|ZHANG, SHUJIAN - University Of Florida|
|FLORES-CRUZ, ZOMARY - University Of Florida|
|KANG, BYUNG-HO - University Of Florida|
|FLEITES, LAURA - University Of Florida|
|WULFF, NELSON - Fundecitrus - Brazil|
|DAVIS, MICHAEL - University Of Florida|
|ZHOU, LIJUAN - University Of Florida|
|GABRIEL, DEAN - University Of Florida|
Submitted to: Molecular Plant-Microbe Interactions
Publication Type: Peer Reviewed Journal
Publication Acceptance Date: 12/14/2010
Publication Date: 4/1/2011
Citation: Zhang, S., Flores-Cruz, Z., Kang, B., Fleites, L., Wulff, N., Davis, M.J., Zhou, L., Duan, Y., Gabriel, D. 2011. Ca. Liberibacter asiaticus carries two prophage lysogens - one replicating as an excision plasmid and another that becomes lytic in plant infections. Molecular Plant-Microbe Interactions. 11(4):458-468.
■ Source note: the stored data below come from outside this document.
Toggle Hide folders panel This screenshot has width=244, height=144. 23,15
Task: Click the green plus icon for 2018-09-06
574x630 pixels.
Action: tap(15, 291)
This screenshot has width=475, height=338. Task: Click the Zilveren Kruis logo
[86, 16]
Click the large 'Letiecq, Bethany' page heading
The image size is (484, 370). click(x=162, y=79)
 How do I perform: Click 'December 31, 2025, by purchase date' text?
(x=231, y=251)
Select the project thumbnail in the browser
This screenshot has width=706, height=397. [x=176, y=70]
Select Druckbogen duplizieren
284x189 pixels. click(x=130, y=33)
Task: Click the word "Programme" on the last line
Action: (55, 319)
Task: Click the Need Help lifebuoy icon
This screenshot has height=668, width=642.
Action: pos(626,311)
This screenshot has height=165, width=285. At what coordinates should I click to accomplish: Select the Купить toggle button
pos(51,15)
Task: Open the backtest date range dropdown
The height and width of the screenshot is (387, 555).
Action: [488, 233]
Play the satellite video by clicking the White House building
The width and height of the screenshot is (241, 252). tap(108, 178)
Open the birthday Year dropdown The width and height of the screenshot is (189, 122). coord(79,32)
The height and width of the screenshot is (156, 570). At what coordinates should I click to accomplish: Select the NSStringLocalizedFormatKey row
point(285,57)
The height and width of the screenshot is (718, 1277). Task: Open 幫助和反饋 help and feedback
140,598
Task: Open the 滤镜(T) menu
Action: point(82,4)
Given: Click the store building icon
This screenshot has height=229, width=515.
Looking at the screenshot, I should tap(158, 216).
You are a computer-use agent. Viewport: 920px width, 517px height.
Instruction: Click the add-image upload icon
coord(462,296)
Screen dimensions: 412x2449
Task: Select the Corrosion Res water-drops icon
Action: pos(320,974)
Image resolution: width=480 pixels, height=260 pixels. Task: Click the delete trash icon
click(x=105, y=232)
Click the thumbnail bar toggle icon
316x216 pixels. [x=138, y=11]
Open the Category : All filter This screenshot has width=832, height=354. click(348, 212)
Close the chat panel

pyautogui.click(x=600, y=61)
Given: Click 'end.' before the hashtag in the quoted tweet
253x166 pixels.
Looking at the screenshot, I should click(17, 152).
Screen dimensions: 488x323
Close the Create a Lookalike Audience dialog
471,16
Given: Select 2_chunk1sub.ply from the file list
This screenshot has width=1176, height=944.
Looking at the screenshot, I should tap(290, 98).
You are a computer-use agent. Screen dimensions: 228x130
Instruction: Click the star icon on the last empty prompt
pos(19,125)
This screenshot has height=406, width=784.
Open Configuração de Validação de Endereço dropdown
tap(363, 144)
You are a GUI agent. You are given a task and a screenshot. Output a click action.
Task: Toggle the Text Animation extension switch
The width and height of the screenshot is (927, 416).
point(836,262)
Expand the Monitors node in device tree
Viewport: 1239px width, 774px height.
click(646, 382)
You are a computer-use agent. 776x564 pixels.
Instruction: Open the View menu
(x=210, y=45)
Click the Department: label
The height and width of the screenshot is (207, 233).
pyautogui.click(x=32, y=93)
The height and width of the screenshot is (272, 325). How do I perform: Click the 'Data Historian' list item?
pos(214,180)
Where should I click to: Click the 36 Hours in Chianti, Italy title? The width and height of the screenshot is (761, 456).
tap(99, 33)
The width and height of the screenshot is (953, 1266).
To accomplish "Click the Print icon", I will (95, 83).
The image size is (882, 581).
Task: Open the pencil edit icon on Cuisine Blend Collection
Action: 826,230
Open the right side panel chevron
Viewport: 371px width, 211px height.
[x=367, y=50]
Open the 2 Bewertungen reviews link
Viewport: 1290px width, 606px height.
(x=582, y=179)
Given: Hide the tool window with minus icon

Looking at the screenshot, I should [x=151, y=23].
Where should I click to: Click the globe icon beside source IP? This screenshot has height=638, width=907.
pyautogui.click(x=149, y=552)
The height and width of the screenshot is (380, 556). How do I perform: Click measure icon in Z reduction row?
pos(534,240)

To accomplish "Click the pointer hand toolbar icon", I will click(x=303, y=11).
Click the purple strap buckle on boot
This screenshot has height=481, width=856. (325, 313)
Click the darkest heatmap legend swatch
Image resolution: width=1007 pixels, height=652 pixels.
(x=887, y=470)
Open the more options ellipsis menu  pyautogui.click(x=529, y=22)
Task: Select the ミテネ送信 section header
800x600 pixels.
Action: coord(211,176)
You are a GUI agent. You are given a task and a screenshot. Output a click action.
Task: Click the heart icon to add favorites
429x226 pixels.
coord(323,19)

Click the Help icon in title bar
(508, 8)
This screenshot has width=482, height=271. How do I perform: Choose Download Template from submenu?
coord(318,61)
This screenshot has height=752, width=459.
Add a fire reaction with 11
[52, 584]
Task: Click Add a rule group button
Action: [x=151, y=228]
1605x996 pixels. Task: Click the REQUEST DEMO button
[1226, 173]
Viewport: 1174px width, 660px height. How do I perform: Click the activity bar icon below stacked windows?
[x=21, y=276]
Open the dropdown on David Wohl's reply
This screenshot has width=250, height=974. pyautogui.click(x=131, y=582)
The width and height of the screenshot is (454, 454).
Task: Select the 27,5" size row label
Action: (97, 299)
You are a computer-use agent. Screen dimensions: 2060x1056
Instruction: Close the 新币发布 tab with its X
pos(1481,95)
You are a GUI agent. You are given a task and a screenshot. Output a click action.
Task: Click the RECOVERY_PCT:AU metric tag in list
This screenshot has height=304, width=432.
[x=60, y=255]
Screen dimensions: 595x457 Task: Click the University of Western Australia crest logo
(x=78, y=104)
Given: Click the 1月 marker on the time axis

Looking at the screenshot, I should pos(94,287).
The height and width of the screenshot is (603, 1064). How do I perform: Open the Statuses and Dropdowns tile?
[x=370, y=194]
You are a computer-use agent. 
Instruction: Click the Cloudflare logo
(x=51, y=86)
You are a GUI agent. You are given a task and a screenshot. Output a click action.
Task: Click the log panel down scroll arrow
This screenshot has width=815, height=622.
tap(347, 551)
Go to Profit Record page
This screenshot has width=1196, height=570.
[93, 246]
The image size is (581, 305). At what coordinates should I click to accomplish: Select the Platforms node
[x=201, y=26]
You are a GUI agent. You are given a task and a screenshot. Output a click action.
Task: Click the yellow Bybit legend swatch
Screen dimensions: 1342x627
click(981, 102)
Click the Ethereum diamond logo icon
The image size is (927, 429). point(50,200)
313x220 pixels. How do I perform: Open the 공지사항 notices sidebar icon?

Technical Abstract: Huanglongbing (HLB), also known as citrus greening, is a lethal disease of citrus caused by several species of Candidatus Liberibacter, a psyllid transmitted, phloem limited, alpha proteobacteria. Ca. Liberibacter asiaticus (Las) is widespread in Florida citrus. The recently published Las strain psy62 genome, derived from a psyllid, revealed a prophage-like region of DNA in the genome, but phage have never been associated with Las. In the present study, shotgun sequencing and a fosmid DNA library of curated Las strain UF506, originally derived from citrus symptomatic for HLB, revealed two largely homologous, circular phage genomes, SC1 and SC2 belonging to the Podoviridae. SC2 encoded putative adhesin and peroxidase genes that had not previously been identified in Las and which may be involved in lysogenic conversion. SC2 also appeared to lack lytic cycle genes and replicated as a plasmid in both psyllids and in planta. By contrast, SC1 carried suspected lytic cycle genes and was found in nonintegrated, lytic cycle forms only in planta. Phage particles associated with Las were found in the phloem of infected periwinkles by transmission EM. Both SC1 and SC2 were organized in tandem array as prophage in the UF506 chromosome. In psyllids, both SC1 and SC2 were found only as prophage.